◆ WORK ORDER ◆
Find the line containing "信心 (442, 847)" in the listing below. Repeat it exactly, along with each following line up to and including the one containing "得勝者 (559, 860)".

◆ TASK DATA ◆
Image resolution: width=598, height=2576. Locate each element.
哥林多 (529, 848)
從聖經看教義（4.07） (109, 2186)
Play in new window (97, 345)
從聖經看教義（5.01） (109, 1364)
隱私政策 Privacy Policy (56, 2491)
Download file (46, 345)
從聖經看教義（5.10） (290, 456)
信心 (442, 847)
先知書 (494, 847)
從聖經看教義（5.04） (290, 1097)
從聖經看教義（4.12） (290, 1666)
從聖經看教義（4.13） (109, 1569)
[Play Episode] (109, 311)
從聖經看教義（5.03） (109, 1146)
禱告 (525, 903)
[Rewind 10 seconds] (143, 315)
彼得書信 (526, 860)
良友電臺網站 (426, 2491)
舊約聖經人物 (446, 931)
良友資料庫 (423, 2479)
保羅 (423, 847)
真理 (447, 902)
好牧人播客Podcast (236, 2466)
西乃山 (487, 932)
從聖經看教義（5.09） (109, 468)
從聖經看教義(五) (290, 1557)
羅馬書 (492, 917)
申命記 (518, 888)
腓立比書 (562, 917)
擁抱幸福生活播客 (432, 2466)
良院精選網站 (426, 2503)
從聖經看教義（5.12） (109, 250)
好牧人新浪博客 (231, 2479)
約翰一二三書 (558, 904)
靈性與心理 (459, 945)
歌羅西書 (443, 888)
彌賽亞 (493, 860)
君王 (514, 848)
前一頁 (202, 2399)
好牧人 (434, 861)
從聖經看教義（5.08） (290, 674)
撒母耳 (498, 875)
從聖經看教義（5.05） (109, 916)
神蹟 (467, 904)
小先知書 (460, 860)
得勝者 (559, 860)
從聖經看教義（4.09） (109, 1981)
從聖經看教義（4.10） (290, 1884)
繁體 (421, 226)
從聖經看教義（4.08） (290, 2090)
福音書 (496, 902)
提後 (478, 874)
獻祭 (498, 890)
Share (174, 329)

◆ FINISHED TASK ◆
信心 (442, 847)
先知書 (494, 847)
從聖經看教義（5.04） (290, 1097)
從聖經看教義（4.12） (290, 1666)
從聖經看教義（4.13） (109, 1569)
[Play Episode] (109, 311)
從聖經看教義（5.03） (109, 1146)
禱告 (525, 903)
[Rewind 10 seconds] (143, 315)
彼得書信 (526, 860)
良友電臺網站 (426, 2491)
舊約聖經人物 (446, 931)
良友資料庫 (423, 2479)
保羅 (423, 847)
真理 (447, 902)
好牧人播客Podcast (236, 2466)
西乃山 (487, 932)
從聖經看教義（5.09） (109, 468)
從聖經看教義(五) (290, 1557)
羅馬書 (492, 917)
申命記 (518, 888)
腓立比書 (562, 917)
擁抱幸福生活播客 (432, 2466)
良院精選網站 (426, 2503)
從聖經看教義（5.12） (109, 250)
好牧人新浪博客 (231, 2479)
約翰一二三書 (558, 904)
靈性與心理 (459, 945)
歌羅西書 (443, 888)
彌賽亞 (493, 860)
君王 (514, 848)
前一頁 (202, 2399)
好牧人 (434, 861)
從聖經看教義（5.08） (290, 674)
撒母耳 (498, 875)
從聖經看教義（5.05） (109, 916)
神蹟 (467, 904)
小先知書 (460, 860)
得勝者 (559, 860)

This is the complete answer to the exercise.